De nouveaux porte-greffes - une vingtaine - offrent des marques d’intérêt pour le vignoble bourguignon, car plus résistants à la sécheresse pour venir atténuer la précocité des maturités. Des études fiables démontrent en effet que les températures d’avril à septembre augmenteront dans les prochaines décennies de 1,9°C à Chablis, 1,8° à Beaune et 1,7° à Mâcon. De quoi réagir…
• Des changements interviendront-ils au niveau de la vinification et de l’élevage ?

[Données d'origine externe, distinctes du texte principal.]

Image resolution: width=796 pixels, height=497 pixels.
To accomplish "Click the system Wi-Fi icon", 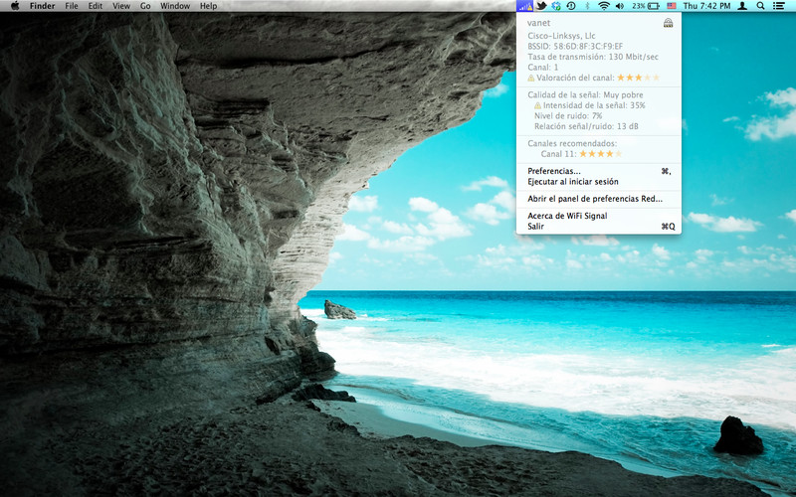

Des outils de pilotage de plus en plus fins permettront de déceler le potentiel de garde d’un vin comme beaucoup mieux maîtriser le taux d’acidité. Toujours grâce aux avancées technologiques, les étapes de pressurage et de débourbage - clarification des moûts avant fermentation - pour les vins blancs et les rosés seront des leviers sur lesquels agir en amont de la fermentation.
Pour l’élevage, on jouera sur les volumes avec des tonneaux de différentes contenances. L’apport de SO2 (dioxyde de soufre) aux effets antioxydants et antiseptiques, devrait également être réduit à sa plus simple expression. En terme de bâti, les cuveries ou chaix de vinification devront bénéficier de travaux pour approcher de plus en plus la neutralité carbone.

• Boira-t-on au final le même vin qu’aujourd’hui ?

De tout ce qui précède, on peut affirmer que le vin de bourgogne, rouge comme blanc, conservera toutes ses caractéristiques de pureté, d’élégance et de fraîcheur. On peut y ajouter une diversité aromatique plus large. En résumé, on boira des vins très reconnaissables à ceux d’aujourd’hui, avec sans doute une forte montée en qualité des vignobles moins connus, pour ne pas dire moins prestigieux, tel ceux des Hautes-Côtes de Beaune, comme de Nuits et d’Irancy.
Le mot de la fin, laissons-le à la viticultrice Francine Picard qui dirige les domaines familiaux de la maison de vin qui porte son nom et qui cadre en grande partie à nos propos :
« Faut-il regarder mourir bon nombre de vignerons poussés vers la sortie par les effets parfois dévastateurs de l’évolution climatique. Faut-il rêver de débouchés commerciaux des vins de Bourgogne entièrement orientés vers des consommateurs riches, très riches, de plus en plus riches. Faut-il attendre que les organes de l’Etat nous imposent des règles arbitraires et politiques. Faut-il continuer à se laisser guider par des réflexions encore trop conservatrices. (…)
Ne serait-il pas vital de changer notre mode de pensée, trop individualiste, segmenté, compartimenté, politisé ? Les effets de l’évolution du climat ne se manifestent pas différemment selon que les vignes appartiennent à une maison de négoce, à un vigneron indépendant, bio, coopérateurs, une ex-icône, une future star… »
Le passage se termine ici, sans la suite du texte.